I recall how she sat in front of the radio and television, awaiting Prince at a time where the world anticipated Michael Jackson's thrilling videos on MTV.  Not that she never cared for the King of Pop, she did, but claimed Prince was deeper. In the past I'd liked "1999," "Little Red Corvette," and "International Lover," songs she sang word for word, but preferred the coming-of-age hip hop scene in New York. 

So once our mother provided our monthly allowances that June, I spent some on Run DMC's debut while sis grabbed Prince's strongest work. We only had one record player in the house which led to an all-out war for listening time. She was winning the battle until one Saturday afternoon where, having had enough of hearing singalong to the man that screamed like a woman, I broke the album. Then returned the pieces to its sleeve. 

I was bold. 

Heartbroken, she stopped speaking for about a month or until she was able to re-purchase the album. Never satisfied, that was my sister. 

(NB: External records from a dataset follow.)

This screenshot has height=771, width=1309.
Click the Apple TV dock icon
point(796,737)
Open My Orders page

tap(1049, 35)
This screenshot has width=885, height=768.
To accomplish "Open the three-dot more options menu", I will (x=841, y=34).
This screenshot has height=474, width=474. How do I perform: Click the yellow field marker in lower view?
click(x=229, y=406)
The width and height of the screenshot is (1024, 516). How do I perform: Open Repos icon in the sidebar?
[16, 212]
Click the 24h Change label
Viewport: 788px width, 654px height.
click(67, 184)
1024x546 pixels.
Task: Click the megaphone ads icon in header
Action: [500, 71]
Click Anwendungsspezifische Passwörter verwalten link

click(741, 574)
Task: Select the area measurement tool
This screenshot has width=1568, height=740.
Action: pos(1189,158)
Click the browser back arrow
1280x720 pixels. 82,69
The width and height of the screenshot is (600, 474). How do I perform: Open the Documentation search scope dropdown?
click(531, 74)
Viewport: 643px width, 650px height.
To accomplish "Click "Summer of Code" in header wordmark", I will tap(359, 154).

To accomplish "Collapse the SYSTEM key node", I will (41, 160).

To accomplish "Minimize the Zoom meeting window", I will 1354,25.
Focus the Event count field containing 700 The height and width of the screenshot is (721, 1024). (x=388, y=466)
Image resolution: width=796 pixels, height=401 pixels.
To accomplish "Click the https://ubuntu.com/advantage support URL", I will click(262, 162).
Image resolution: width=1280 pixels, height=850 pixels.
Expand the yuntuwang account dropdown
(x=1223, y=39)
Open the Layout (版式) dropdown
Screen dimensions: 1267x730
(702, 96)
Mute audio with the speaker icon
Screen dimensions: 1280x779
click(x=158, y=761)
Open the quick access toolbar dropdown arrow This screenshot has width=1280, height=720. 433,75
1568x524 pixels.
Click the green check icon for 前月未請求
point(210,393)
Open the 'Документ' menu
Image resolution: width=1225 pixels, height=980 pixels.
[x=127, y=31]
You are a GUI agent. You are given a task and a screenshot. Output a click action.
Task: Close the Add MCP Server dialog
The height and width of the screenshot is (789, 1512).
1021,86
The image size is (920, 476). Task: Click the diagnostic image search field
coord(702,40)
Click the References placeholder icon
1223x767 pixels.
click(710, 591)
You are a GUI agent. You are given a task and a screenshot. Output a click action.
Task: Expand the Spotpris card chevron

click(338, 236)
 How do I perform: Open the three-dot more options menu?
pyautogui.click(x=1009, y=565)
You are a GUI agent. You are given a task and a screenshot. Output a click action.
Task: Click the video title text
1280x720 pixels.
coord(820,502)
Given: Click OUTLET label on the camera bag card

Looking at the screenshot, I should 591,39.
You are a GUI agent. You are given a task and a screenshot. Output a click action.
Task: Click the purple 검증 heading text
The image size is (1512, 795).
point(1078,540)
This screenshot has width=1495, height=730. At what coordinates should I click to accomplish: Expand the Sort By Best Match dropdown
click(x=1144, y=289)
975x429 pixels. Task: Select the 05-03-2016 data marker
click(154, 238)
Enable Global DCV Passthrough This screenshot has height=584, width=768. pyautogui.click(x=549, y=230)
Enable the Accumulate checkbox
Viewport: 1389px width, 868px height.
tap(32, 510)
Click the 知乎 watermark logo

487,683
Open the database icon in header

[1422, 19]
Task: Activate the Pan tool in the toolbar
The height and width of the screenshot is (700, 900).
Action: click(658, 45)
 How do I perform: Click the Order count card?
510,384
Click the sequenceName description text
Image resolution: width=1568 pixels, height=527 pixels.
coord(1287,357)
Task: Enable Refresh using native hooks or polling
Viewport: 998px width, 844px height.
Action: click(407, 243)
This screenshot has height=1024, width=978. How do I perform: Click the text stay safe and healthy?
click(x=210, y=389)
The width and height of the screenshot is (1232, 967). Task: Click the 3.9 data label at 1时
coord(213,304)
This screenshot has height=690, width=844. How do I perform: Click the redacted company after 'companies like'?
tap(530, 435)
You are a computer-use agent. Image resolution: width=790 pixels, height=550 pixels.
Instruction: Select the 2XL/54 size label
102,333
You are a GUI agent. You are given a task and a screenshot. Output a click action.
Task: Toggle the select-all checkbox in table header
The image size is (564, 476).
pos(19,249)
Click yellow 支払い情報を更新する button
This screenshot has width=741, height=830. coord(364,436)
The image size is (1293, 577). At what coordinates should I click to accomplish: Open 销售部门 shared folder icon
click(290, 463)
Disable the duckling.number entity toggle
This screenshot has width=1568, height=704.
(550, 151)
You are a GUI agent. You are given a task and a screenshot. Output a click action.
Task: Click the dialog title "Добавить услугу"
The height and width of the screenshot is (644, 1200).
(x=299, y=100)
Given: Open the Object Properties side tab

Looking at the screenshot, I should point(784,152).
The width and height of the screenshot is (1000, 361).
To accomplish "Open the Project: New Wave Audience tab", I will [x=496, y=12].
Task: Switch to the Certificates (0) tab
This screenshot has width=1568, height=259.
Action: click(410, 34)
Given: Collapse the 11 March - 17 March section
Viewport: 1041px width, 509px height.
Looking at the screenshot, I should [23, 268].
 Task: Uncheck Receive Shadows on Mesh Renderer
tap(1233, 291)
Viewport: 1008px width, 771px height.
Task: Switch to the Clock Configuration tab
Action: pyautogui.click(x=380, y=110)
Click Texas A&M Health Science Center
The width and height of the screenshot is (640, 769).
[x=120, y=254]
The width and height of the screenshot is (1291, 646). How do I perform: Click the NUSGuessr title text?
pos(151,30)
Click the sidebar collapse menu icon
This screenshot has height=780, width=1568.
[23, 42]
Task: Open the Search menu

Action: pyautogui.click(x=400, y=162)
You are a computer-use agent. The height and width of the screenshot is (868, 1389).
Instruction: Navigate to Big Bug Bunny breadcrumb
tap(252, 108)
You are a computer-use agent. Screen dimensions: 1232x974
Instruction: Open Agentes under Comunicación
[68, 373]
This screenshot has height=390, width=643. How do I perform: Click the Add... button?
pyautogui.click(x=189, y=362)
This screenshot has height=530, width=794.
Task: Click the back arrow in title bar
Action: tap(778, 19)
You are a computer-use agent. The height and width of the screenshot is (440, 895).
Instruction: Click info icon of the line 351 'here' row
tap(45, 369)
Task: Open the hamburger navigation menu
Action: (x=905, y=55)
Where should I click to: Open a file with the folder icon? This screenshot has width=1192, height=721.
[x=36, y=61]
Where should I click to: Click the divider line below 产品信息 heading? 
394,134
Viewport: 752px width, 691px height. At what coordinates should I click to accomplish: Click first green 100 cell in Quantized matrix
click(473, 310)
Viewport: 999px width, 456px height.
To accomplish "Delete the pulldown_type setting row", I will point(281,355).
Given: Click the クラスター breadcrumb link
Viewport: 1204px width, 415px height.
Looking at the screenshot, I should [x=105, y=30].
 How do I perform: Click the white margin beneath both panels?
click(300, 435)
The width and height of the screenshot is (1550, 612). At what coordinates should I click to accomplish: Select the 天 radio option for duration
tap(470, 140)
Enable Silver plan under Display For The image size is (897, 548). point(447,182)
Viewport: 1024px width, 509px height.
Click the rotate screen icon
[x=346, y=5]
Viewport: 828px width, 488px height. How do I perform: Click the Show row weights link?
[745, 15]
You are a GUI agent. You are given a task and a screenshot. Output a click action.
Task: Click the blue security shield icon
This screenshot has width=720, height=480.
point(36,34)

In the meanwhile, she laid on the couch, linear notes in hand, singing the lyrics in the same tradition as if music played in the background. It is when I say that I remember hearing it, like yesterday. After awhile, and to show Prince's appeal, I began humming the tunes in my head. Once I'd gotten past his falsetto, I realized Prince was a prolific songwriter which boded well, since, back then, hip hop was all about the lyrics, bars. 

Once she had a brand new album in her hands, I found myself asking her to play this song and that song. Before long, we took turns singing verses, emulating guitar weeps. Even in theater, viewing the film together, standing with everyone else. She'd already taken the time beforehand to explain Prince's depth, so her words and his artistry rang true. The man had no peers. 

True enough, the Michael Jackson and the hip hop culture continued to define my childhood. But whenever I wanted to listen to the one artist that wiped his competition, it was Prince; even now, thanks to sis.

It's only fitting that both left this world in the same year. I can tell you: She cried when Prince died and I cried when she died. 

Rest In Peace.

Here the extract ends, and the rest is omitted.